* _Prompt_:
Copy word for word, and only, the lines below from the one with "Task: Click the close link beside config" through the last.

----

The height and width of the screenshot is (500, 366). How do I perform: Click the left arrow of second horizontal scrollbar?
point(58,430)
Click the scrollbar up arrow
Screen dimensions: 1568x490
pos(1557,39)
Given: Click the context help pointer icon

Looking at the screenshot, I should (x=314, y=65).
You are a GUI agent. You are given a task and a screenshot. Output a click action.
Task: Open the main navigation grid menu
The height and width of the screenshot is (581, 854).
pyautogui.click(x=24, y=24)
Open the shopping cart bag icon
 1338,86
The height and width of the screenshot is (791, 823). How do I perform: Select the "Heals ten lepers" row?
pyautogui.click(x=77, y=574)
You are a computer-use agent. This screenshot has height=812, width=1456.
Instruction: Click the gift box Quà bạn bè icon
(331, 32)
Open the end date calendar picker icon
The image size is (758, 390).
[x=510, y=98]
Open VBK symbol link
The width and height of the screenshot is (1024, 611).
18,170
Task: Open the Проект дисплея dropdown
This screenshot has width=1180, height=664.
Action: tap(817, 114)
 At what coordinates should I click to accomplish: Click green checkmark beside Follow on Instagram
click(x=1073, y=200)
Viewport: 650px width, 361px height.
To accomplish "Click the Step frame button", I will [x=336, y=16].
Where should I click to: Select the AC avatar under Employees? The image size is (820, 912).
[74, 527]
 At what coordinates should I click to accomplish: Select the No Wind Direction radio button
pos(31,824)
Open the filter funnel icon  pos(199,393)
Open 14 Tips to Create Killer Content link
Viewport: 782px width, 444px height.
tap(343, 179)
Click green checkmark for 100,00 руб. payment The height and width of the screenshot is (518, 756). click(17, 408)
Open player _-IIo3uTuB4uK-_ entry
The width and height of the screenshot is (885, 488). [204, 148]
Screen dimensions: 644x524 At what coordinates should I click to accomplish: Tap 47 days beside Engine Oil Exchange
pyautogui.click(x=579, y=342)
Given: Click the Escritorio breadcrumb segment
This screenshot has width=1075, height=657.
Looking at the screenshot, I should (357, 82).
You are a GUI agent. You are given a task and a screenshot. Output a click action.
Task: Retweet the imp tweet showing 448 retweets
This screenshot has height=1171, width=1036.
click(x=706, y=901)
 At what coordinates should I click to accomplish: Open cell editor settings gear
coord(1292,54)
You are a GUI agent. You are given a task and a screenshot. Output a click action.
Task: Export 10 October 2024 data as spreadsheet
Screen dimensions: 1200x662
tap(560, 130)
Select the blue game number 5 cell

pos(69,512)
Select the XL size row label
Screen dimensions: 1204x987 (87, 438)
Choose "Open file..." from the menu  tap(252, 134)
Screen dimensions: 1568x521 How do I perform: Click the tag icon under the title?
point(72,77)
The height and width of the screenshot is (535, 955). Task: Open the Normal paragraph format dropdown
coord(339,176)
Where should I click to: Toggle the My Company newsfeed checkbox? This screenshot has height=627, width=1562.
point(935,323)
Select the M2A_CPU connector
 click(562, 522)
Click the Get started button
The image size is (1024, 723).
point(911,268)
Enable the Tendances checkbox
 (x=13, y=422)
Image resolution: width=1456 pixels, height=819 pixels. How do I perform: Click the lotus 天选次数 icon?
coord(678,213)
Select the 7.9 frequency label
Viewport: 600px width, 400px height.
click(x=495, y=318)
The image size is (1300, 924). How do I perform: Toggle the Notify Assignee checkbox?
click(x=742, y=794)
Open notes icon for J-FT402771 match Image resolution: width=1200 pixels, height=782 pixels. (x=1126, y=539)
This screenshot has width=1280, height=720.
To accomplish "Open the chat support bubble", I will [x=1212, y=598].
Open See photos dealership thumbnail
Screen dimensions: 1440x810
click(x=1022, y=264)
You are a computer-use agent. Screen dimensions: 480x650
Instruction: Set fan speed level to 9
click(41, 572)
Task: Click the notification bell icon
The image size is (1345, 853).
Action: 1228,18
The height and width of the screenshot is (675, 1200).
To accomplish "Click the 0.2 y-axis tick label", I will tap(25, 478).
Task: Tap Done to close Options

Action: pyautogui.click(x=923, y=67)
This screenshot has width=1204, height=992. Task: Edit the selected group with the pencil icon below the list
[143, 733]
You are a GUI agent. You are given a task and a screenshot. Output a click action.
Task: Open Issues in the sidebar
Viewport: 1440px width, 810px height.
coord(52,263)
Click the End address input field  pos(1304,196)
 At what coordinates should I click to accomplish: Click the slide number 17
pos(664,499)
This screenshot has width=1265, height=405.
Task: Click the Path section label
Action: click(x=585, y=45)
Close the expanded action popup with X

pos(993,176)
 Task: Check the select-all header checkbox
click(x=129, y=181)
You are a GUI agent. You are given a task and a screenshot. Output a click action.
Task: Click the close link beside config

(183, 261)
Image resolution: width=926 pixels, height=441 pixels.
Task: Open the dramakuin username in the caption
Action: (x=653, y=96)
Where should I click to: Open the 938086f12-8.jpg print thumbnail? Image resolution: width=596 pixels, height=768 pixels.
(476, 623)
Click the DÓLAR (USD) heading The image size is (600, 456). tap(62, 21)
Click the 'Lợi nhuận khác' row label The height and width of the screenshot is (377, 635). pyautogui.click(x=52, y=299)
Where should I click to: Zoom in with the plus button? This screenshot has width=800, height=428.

----

* _Written reply_:
Task: Click the close link beside config

(183, 261)
Image resolution: width=926 pixels, height=441 pixels.
Task: Open the dramakuin username in the caption
Action: (x=653, y=96)
Where should I click to: Open the 938086f12-8.jpg print thumbnail? Image resolution: width=596 pixels, height=768 pixels.
(476, 623)
Click the DÓLAR (USD) heading The image size is (600, 456). tap(62, 21)
Click the 'Lợi nhuận khác' row label The height and width of the screenshot is (377, 635). pyautogui.click(x=52, y=299)
Where should I click to: Zoom in with the plus button? This screenshot has width=800, height=428.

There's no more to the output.